• [SOURCE INFORMATION]
--- START ---
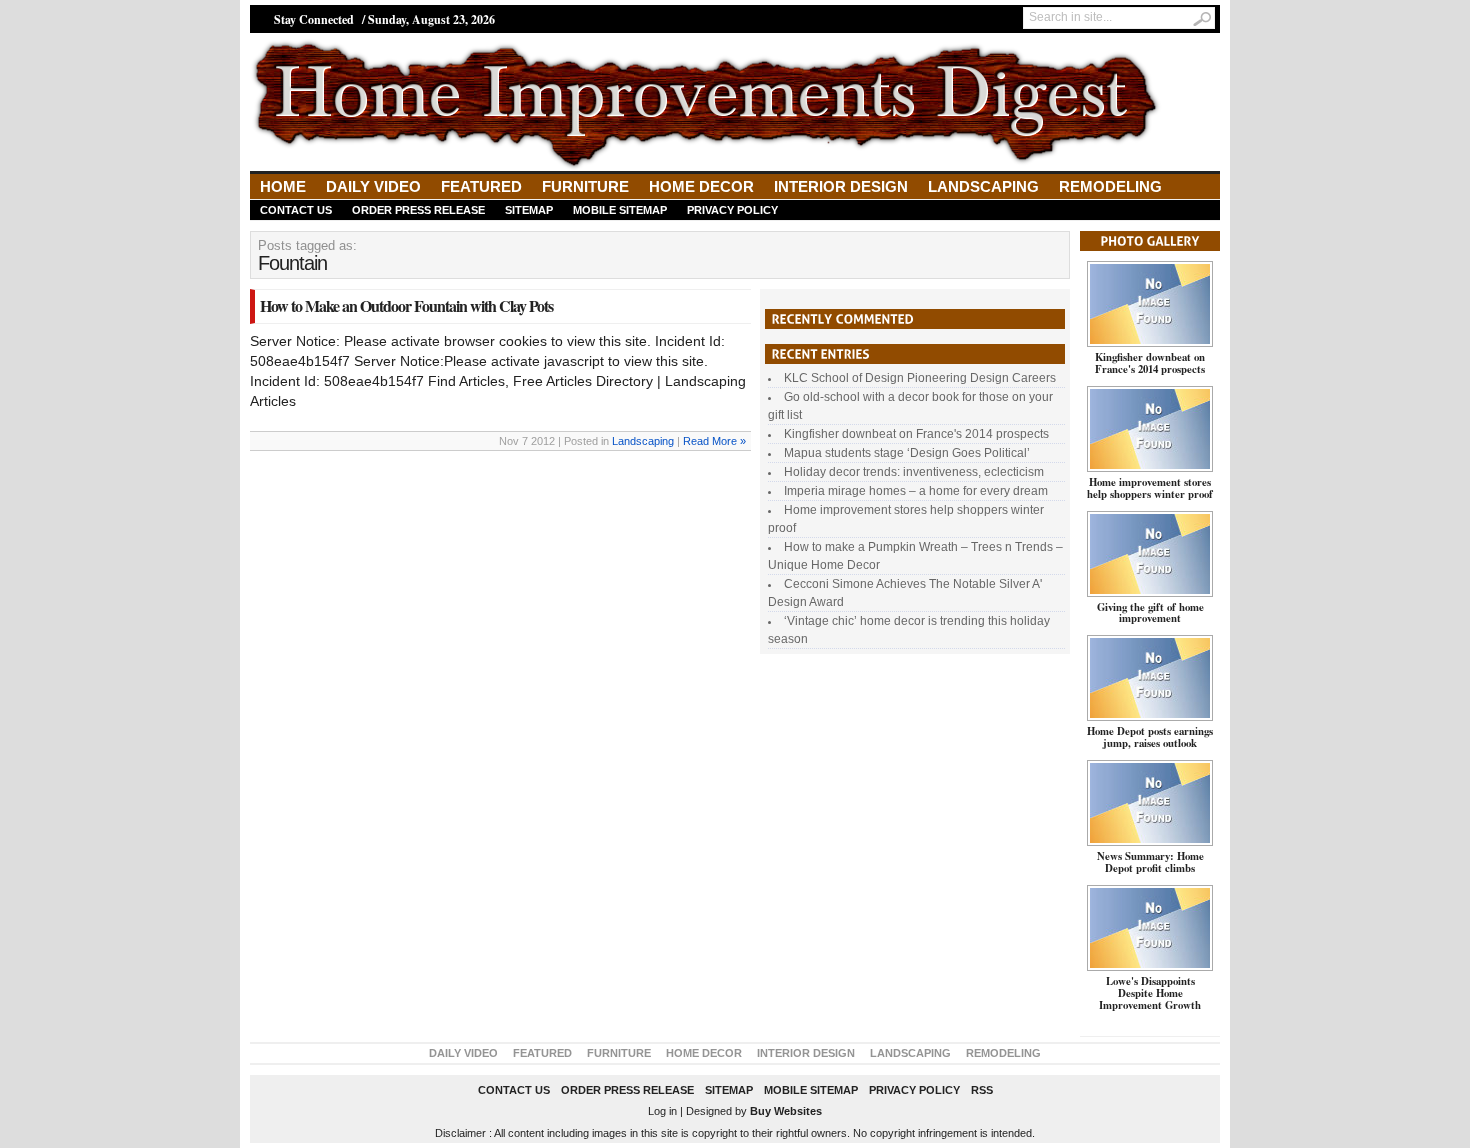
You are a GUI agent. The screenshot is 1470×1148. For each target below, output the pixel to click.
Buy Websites (786, 1111)
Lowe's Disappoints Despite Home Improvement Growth (1150, 993)
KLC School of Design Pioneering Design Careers (920, 378)
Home (283, 186)
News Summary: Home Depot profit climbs (1150, 862)
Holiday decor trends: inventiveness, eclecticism (914, 472)
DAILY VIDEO (373, 186)
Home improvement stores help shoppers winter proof (1150, 488)
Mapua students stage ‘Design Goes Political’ (907, 453)
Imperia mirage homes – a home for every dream (916, 491)
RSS (982, 1090)
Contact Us (296, 210)
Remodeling (1110, 186)
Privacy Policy (732, 210)
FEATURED (481, 186)
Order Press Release (418, 210)
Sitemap (529, 210)
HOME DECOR (701, 186)
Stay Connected (314, 19)
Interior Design (841, 186)
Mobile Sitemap (620, 210)
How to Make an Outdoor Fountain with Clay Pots (406, 305)
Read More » (714, 441)
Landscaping (983, 186)
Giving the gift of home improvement (1150, 613)
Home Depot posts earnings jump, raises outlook (1150, 737)
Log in (662, 1111)
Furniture (585, 186)
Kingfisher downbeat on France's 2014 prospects (916, 434)
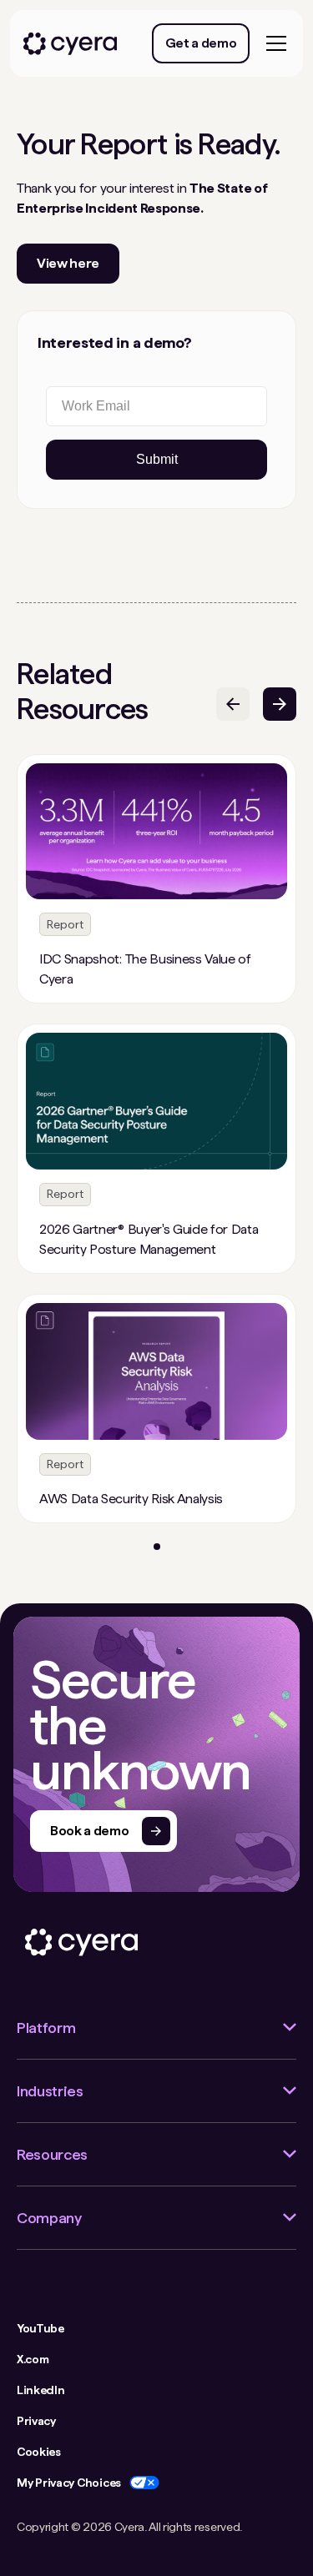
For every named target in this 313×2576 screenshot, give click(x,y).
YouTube (40, 2328)
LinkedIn (40, 2390)
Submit (157, 459)
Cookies (39, 2451)
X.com (32, 2359)
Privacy (36, 2421)
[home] (70, 44)
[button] (273, 43)
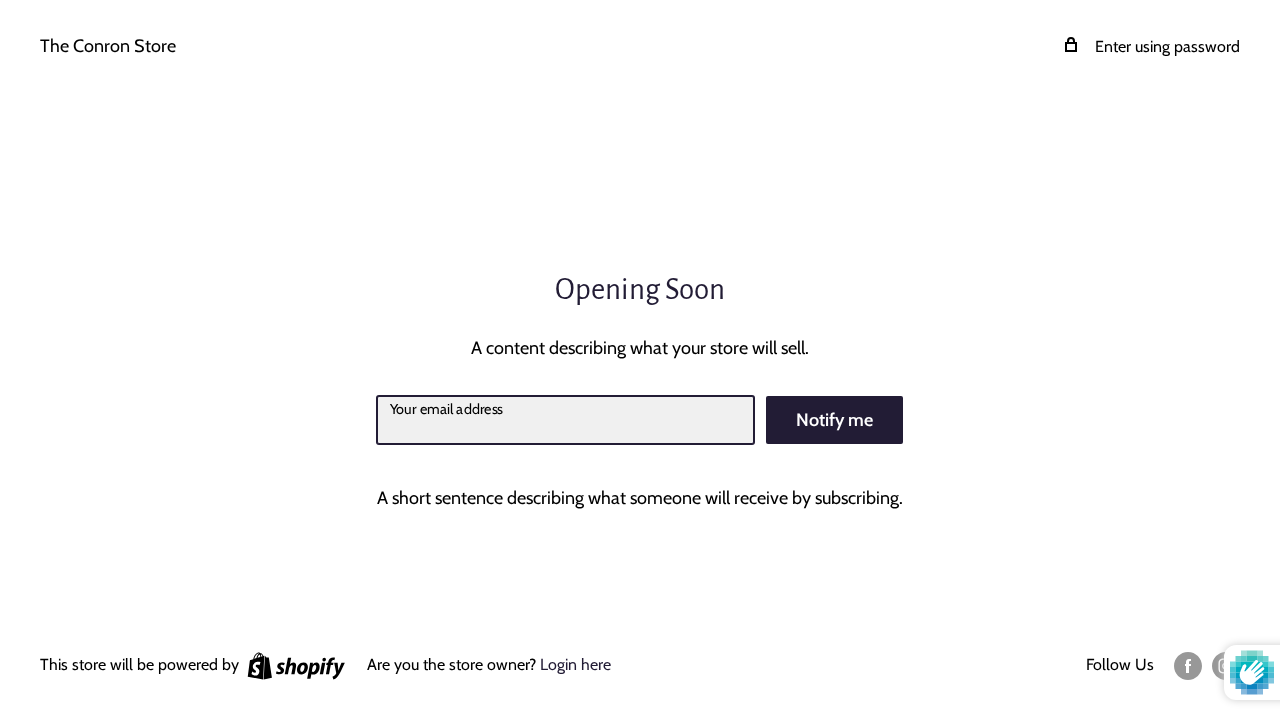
--- END ---
• [WORK ORDER]
What is needed is every record above, returned exactly, with the pictures omitted.

• [WRITTEN RESPONSE]
You are a GUI agent. The screenshot is 1470×1148. For each target below, output the pixel to click.
Buy Websites (786, 1111)
Lowe's Disappoints Despite Home Improvement Growth (1150, 993)
KLC School of Design Pioneering Design Careers (920, 378)
Home (283, 186)
News Summary: Home Depot profit climbs (1150, 862)
Holiday decor trends: inventiveness, eclecticism (914, 472)
DAILY VIDEO (373, 186)
Home improvement stores help shoppers winter proof (1150, 488)
Mapua students stage ‘Design Goes Political’ (907, 453)
Imperia mirage homes – a home for every dream (916, 491)
RSS (982, 1090)
Contact Us (296, 210)
Remodeling (1110, 186)
Privacy Policy (732, 210)
FEATURED (481, 186)
Order Press Release (418, 210)
Sitemap (529, 210)
HOME DECOR (701, 186)
Stay Connected (314, 19)
Interior Design (841, 186)
Mobile Sitemap (620, 210)
How to Make an Outdoor Fountain with Clay Pots (406, 305)
Read More » (714, 441)
Landscaping (983, 186)
Giving the gift of home improvement (1150, 613)
Home Depot posts earnings jump, raises outlook (1150, 737)
Log in (662, 1111)
Furniture (585, 186)
Kingfisher downbeat on France's 2014 prospects (916, 434)
For every named target in this 313×2576 screenshot, give click(x,y).
YouTube (40, 2328)
LinkedIn (40, 2390)
Submit (157, 459)
Cookies (39, 2451)
X.com (32, 2359)
Privacy (36, 2421)
[home] (70, 44)
[button] (273, 43)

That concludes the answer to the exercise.